# TÂCHE DEMANDÉE 1
D'après le texte sur l'âme et l'invention des dieux, dans quel organe se trouve la fonction sensible ?
# TÂCHE DEMANDÉE 2
Prolongez le texte sur l'âme et l'invention des dieux à partir de sa dernière phrase.

# EXTRAIT
+++
Il faut donc des cures et des préventions à base de purges des trop-pleins, de compensation du sec par l’humide et du chaud par le froid, et vice versa. Il s’agit de boire et manger en modération, en fonction du climat et de l’exercice ; de pratiquer une activité physique, mais toujours avec modération ; d’éviter les saignées en été, ou après un bain, ou chez les très jeunes ou les très vieux ; d’assurer une purge par vomissement par mois, mais pas plus, et ainsi de suite.

Via les Pères de l’Église, la notion d’âme a hérité des fonctions aristotéliciennes :

  • Une fonction appétitive dans le foie, moteur de la reproduction et de l’appétit vital : pour une « âme vaillante » ;
  • Une fonction sensible dans le cœur, animale, elle sous-tend la perception et la sensation : pour une « âme sensible » ;
  • Une fonction intellective dans le cerveau, propriété de l’animal pensant, de l’humain qui contemple le divin. Si certains animaux participent du monde de la rationalité, nul autre que l’humain ne contemple l’éternité : c’est une « âme bien faite ».

Les sentiments de finitude, de fragilité et de petitesse éprouvés face à l’immensité insensée du monde et de l’existence vont donc être contrés par l’invention de l’âme qui offre une infinitude sous forme d’éternité, une grandeur à conquérir et une solidité à toute épreuve, ensemble qui va se justifier encore plus avec l’invention des dieux.

  • L’invention des dieux

Car l’âme seule ne suffit pas à donner un effet antidépresseur, d’autant qu’une question s’impose (sous l’effet de la pensée qui questionne : sans fin ! elle, elle est vraiment infinie…) :

« Si l’âme est un souffle de vie, d’où vient ce souffle et que devient-il ensuite ? »
+++
# DONNÉES SOURCES

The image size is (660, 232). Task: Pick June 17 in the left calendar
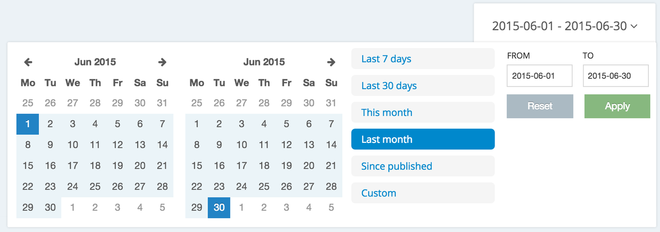point(73,166)

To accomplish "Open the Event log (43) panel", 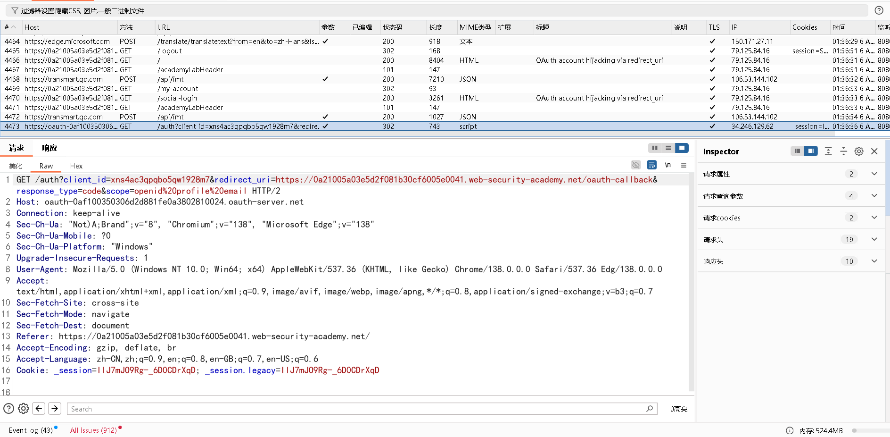I will pos(30,430).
+++
# RÉPONSE ATTENDUE 1
Dans le cœur.

# RÉPONSE ATTENDUE 2
Pour répondre à cette question, qui porte sur l’intention, c’est-à-dire « ce qui est derrière tout cela », il y eut besoin d’inventer un esprit ou plusieurs, c’est-à-dire un démiurge, un créateur du monde, puis une religion, c’est-à-dire une histoire et un corpus qui donnent une base, une source à l’âme, l’infinitude et l’éternité. Cet esprit doit faire montre d’infini, d’omnipotence, d’omniscience et d’éternité, puisqu’il serait le créateur des âmes. Alain en a donné une définition :

« Il ne pense pas tout et ne sait pas tout ; mais sa moindre démarche pensante enferme qu’il y a une perfection de toutes les pensées ; par exemple il y a une vérité des nombres, même non encore nombrés, et une solution de tous les problèmes, même non encore posés. Cette pensée, élevée à la perfection, est Dieu. Et tel est le sens des arguments théologiques ; c’est parce que la pensée est, que la perfection est. »

Notons que pour qu’il y ait une religion, il est requis :

  • Une entité surnaturelle, c’est-à-dire non terrestre puisque cela marquerait une finitude ; donc un esprit, un être invisible, infini dans l’espace (ainsi omniprésent) comme l’air et dans le temps (ainsi éternel), qui est avant et après moi ;
  • Des récits d’actions qui servent de fondement à l’idée, puis à la croyance religieuse, en cette entité ;
  • Des intermédiaires entre ces entités et les humains, des passeurs et des traducteurs du message divin ;
  • Des êtres en quête de croyance, c’est-à-dire de réassurance et de pensées antidépressives qu’ils ne peuvent créer eux-mêmes et qui, en adhérant à la croyance, viennent la conforter, l’assurer.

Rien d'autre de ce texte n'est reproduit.